Calligraphy is gaining new followers as people rediscover the art of handwriting
By Kate Kim
Words and letters are all around us in our daily lives. We may wake up and check our text messages before breakfast, we type documents at work and we might browse Instagram before going to bed. Gradually, it seems touch screens and computer keyboards have replaced pen and paper, and we hardly ever write the old-fashioned way. But recently people have begun to rediscover the pleasures and uniqueness of handwriting.
“Calligraphy has more feeling than the digital texts. It’s more of a human touch,” says Brenda Ching Man-wah, who chairs a local calligraphy lovers’ group, the Alpha-Beta Club. Ching has been giving regular Western calligraphy lessons at the club and this year, she had to turn students away. Time and space constraints mean she could only enroll 12 students out of the 40 to 50 applicants who applied.

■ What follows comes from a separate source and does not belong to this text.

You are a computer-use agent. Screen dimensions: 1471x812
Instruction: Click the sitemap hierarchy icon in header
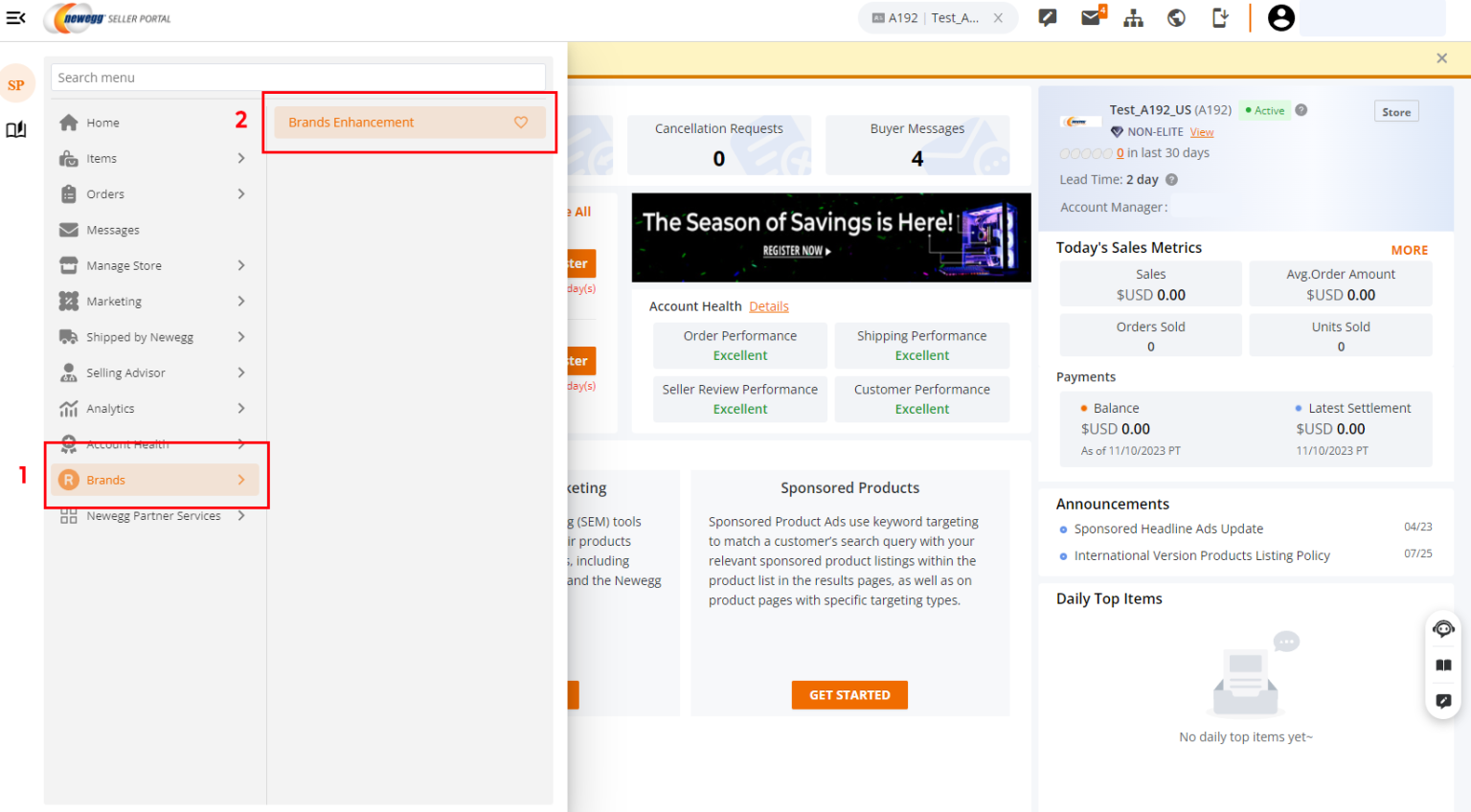[1133, 18]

“I think [for] people who would like to learn calligraphy, maybe it is quite interesting for them, [and] they want to try something new, something nice,” says Ching. “The computer is too common for them. They would like to make something personal, in their style.”
Ching was introduced to calligraphy by her English teacher in secondary school, and she has devoted herself to the art for years. Currently working as a school teacher herself, she spends her spare time promoting the art of Western calligraphy in Hong Kong at workshops and exhibitions.
In her workshop, Ching teaches students four fundamental scripts, foundational, italic, Gothic, and copperplate. These are what she calls the “basic things” of calligraphy.
Though people learn the same scripts and use the same tools to write, Ching says calligraphy can be very personal. For example, different writers express different feelings by using different scripts. If they want to convey elegance, they can use copperplate flourishes and slanted italic lines.
As for tools, calligraphers can choose the typical aluminum dip-pen, with a nib inserted at the end, or they can create their own pen using different materials. Ching once asked a hawker to give her some feathers so she could make her own quill pens.